True digital transformation means giving the right tools to the 80% of employees and workers who previously shared one scanner or one PC to access product information about supply chain, prices, or promotions.

Can you recall a challenge in your founder journey and what key lessons you learned from that experience?

Having good people helps. That is one thing we’ve seen over the years.

I can see several examples where we struggled because we didn’t have the right person and then we would bring someone who knew what they were doing, and it would change everything.

At the same time, this meant as founders we needed to accept that for the right talent, we had to invest and build good culture around them.

Talking about talent, at a time when talent acquisition and retention are top of mind for all companies, how do you attract and retain top talent to Scandit’s mission?

Talent acquisition is difficult if you don’t have the right foundation. For us, we’ve worked on our culture and values from the start and that has helped us in attracting people who share the same values as us.

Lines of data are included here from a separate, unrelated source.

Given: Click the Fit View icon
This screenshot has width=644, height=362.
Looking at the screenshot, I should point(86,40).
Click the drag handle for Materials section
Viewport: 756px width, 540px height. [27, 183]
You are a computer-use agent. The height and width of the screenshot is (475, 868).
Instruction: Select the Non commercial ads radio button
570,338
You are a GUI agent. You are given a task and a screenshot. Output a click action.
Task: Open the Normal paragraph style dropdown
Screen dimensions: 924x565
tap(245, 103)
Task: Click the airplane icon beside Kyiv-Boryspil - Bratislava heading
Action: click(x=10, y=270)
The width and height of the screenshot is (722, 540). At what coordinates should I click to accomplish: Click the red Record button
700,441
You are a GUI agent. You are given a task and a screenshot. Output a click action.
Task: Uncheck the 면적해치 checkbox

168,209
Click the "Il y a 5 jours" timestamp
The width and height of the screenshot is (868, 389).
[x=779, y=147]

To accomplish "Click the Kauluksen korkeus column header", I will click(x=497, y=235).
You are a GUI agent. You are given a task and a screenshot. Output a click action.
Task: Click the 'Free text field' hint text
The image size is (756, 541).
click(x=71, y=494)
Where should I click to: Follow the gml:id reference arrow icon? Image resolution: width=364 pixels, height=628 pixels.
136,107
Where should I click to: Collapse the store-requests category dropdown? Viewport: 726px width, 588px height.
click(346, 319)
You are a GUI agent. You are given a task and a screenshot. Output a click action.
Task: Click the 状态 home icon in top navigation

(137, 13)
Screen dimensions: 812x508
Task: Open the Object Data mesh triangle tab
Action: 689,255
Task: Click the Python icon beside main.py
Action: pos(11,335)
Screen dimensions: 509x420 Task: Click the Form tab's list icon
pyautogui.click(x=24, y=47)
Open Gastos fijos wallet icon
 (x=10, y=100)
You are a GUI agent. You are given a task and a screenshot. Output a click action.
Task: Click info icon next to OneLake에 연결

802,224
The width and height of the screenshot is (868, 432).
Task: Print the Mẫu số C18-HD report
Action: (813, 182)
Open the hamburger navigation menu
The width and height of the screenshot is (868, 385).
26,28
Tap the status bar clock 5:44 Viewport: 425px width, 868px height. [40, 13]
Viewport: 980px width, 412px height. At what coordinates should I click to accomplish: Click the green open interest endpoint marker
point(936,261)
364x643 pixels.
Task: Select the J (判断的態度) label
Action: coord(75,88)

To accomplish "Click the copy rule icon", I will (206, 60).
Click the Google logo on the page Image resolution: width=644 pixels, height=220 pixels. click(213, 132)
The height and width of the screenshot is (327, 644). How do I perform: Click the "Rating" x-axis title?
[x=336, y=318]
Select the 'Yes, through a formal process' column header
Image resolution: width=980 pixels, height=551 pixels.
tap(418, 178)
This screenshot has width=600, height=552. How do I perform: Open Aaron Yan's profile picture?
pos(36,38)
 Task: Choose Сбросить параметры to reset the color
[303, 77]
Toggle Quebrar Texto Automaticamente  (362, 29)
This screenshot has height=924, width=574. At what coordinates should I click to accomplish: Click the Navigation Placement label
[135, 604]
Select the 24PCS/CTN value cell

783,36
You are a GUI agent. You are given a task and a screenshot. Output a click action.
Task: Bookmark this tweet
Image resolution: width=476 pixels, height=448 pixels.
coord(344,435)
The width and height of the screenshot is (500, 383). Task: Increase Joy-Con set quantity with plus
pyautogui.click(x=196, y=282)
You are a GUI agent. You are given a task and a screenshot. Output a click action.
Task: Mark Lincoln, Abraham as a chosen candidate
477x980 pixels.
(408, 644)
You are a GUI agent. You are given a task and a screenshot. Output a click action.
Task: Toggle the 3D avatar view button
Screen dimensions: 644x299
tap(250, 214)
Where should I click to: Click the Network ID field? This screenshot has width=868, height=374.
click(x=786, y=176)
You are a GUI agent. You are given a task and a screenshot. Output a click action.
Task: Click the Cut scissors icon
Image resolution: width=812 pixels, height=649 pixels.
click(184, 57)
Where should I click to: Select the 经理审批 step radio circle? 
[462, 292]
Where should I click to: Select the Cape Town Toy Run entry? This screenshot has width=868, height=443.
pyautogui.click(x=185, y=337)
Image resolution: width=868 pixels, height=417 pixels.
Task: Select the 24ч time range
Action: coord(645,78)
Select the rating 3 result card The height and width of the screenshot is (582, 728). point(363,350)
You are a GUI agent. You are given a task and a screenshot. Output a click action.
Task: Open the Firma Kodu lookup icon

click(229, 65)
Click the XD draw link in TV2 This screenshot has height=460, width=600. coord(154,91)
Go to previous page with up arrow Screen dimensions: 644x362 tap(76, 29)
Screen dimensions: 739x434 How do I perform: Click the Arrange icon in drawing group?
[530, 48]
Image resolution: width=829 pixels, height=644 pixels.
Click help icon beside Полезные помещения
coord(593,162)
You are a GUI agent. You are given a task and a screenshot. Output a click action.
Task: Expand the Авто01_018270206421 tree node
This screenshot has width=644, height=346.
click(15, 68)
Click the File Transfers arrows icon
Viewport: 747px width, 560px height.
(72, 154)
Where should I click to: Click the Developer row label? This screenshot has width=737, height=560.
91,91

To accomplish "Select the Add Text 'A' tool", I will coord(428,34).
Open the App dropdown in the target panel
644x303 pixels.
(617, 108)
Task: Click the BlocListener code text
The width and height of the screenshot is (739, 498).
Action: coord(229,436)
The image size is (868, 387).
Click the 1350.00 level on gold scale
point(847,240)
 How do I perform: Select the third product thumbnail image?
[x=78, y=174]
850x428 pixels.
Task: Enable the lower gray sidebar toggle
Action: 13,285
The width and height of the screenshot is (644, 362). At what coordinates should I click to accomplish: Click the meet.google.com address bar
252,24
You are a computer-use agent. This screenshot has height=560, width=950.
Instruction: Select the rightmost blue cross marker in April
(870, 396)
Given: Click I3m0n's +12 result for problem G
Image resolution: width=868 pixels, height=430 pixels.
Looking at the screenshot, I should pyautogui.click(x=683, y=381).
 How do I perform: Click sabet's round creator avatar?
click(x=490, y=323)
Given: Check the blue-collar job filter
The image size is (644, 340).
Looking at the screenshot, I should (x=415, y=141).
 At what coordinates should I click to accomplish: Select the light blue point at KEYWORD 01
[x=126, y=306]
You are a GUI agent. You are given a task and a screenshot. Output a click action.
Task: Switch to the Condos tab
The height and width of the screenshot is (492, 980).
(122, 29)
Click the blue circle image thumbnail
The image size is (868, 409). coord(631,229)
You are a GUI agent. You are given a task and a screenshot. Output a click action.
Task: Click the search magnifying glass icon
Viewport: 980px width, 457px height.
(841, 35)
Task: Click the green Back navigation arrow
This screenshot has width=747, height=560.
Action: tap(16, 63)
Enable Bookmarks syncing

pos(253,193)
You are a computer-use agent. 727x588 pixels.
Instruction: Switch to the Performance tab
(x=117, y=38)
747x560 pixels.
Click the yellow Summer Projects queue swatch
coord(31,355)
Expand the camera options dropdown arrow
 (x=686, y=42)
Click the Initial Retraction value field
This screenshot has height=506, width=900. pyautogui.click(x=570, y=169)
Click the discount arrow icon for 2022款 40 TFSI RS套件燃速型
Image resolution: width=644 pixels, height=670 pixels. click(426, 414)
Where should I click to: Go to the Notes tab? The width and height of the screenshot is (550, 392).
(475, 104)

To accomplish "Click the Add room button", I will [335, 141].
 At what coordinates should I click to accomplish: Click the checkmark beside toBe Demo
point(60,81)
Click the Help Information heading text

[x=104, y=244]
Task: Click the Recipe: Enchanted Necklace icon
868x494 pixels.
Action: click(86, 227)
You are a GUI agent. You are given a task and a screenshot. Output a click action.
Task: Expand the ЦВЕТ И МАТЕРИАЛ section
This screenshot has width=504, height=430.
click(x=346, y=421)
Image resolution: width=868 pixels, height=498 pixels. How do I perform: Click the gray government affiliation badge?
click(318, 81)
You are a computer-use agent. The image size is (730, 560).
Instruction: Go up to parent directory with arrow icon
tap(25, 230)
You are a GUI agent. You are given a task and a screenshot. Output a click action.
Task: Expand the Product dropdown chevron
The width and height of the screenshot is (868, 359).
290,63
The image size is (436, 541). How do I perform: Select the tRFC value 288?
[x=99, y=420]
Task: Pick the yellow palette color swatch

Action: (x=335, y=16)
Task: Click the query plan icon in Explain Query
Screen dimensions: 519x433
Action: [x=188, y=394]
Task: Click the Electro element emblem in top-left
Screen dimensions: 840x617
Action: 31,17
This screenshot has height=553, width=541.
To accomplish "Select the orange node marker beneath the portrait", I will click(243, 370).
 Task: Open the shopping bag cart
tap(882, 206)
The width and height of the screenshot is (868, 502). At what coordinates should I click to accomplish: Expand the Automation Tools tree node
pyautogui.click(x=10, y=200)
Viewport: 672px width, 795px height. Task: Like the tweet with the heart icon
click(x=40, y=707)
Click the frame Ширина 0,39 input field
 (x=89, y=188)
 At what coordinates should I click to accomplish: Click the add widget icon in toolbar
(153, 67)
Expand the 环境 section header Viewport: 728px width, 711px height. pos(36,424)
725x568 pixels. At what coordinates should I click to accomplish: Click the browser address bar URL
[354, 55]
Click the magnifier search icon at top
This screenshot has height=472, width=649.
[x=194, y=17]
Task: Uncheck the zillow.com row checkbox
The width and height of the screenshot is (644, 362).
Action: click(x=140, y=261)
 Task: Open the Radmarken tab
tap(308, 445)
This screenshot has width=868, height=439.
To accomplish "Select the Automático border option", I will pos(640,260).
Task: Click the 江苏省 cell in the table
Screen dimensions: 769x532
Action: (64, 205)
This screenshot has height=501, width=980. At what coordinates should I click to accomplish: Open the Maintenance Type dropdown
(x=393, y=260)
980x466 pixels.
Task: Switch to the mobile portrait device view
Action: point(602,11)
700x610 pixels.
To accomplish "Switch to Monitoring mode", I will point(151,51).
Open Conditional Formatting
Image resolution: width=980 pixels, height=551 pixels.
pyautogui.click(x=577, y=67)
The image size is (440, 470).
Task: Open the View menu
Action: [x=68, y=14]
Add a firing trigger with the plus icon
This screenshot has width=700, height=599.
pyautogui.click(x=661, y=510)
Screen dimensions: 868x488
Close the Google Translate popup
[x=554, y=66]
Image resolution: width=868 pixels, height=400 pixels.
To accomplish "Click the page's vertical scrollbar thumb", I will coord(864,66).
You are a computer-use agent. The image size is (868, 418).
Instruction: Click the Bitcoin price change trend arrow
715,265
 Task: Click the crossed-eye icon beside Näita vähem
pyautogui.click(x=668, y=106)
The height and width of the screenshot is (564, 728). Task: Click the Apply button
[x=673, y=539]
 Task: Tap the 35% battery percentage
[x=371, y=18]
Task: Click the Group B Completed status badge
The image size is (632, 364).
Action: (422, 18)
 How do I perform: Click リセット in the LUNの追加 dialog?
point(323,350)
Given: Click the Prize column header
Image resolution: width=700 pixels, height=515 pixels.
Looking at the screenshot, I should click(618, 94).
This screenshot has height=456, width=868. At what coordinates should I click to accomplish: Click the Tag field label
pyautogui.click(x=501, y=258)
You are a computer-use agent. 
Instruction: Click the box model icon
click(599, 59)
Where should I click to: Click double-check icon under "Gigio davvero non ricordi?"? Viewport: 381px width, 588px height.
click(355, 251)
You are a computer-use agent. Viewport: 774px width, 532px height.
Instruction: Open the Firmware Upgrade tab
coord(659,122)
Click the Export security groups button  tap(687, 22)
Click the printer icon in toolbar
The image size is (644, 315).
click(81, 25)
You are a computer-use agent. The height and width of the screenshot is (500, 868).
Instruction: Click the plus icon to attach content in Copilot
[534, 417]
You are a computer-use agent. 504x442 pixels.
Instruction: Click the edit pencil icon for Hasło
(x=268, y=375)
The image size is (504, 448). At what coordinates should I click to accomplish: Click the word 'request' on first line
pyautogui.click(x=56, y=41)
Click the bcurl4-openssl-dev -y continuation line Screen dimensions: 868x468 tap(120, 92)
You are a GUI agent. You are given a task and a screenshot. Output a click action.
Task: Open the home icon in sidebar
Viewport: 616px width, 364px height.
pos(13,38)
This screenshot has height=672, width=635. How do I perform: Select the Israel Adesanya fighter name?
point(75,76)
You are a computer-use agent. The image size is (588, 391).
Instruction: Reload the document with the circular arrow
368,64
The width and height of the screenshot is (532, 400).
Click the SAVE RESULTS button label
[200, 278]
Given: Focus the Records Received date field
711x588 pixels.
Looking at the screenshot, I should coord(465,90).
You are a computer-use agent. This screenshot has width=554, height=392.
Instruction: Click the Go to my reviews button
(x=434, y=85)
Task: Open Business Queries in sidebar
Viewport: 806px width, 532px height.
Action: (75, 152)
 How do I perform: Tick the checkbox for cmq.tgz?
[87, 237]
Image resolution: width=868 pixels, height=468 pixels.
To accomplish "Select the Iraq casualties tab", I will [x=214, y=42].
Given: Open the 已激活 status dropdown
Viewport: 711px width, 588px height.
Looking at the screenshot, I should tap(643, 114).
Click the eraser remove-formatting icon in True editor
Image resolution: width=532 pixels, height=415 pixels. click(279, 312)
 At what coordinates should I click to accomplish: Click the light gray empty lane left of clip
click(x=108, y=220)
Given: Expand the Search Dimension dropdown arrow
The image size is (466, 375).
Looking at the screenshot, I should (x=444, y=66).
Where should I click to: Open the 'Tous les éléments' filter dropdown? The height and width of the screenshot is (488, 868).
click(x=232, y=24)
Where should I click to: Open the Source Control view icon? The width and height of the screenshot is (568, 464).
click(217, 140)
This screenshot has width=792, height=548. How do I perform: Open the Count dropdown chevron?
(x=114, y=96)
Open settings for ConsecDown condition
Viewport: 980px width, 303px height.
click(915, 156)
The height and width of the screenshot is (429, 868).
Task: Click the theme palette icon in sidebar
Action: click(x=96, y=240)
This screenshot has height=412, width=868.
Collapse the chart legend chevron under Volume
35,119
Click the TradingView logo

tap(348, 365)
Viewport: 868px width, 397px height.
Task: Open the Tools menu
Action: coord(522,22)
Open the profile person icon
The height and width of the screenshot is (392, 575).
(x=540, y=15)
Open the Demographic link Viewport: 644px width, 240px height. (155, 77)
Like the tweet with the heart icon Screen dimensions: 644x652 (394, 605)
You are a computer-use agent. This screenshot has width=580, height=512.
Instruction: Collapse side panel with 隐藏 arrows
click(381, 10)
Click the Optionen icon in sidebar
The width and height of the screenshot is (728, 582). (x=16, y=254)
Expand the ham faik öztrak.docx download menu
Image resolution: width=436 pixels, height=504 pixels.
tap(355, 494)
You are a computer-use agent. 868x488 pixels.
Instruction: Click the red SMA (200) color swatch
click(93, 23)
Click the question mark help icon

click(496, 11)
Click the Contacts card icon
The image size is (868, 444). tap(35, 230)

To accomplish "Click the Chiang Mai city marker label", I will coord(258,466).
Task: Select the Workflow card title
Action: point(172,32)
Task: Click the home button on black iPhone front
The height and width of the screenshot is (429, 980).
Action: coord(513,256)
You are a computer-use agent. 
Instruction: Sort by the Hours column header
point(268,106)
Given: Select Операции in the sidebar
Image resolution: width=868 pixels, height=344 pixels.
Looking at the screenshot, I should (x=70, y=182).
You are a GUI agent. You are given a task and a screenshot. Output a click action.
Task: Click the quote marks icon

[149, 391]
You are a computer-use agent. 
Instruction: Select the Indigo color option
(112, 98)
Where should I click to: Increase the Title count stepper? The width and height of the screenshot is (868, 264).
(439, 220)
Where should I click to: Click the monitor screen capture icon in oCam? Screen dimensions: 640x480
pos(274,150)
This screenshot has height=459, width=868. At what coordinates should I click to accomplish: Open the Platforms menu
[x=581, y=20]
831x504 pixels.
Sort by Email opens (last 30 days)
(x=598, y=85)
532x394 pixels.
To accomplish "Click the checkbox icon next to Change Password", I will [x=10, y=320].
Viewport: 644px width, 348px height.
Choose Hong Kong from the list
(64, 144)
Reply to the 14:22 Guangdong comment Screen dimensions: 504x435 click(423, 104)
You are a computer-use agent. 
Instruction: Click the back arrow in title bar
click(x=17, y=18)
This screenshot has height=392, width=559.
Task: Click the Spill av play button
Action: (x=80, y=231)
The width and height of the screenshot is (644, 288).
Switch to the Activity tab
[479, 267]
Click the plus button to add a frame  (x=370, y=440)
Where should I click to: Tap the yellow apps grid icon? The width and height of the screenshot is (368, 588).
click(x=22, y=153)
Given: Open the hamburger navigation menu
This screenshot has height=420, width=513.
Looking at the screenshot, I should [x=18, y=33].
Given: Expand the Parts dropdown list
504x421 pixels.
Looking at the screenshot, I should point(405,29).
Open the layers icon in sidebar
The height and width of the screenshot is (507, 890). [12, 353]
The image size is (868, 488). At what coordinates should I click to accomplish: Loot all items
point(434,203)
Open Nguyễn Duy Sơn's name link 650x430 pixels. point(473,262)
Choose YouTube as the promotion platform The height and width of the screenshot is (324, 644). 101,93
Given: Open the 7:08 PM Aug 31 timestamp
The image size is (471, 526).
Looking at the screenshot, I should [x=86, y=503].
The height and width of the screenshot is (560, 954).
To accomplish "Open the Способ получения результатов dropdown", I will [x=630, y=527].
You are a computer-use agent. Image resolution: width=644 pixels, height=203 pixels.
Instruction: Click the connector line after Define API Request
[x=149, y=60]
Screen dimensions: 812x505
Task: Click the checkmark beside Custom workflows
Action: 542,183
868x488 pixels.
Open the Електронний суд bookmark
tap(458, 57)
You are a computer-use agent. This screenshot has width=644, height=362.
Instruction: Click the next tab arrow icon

That said, where we have been fortunate is on the product engineering side whereby several of the people who joined us at the start are still with us holding leadership roles today.

You have an office in Tampere, Finland, tell us more about that?

The Tampere office is a huge success for us. The opportunity was introduced to us by NGP Capital who connected us to a former Intel engineering team looking for a new opportunity.

So, we brought this experienced engineering team on board with 5 or 6 people first in 2019, and now it’s 20+ strong. If you had asked me at the beginning when we opened this office, I would not have predicted its success.

How do you see the company evolving in the next 5-10 years – any big plans on the horizon?

We have focused on building smart data capture technology, so the plan is to build on that further by offering more end-to-end value. For example, we have recently launched a product called ShelfView that digitalizes retail shelves.

One anchor in the next decade is to build more integrated solutions. While our focus has been on mobile devices, we have moved to autonomous solutions by providing computer vision solutions for robots, drones, wearables. To an extent, we have already started this work: we power the largest retail robotics deployment in the world.

We always look at how to solve common business problems with a top-performing computer vision solution, and that’s what we will continue doing in the coming years.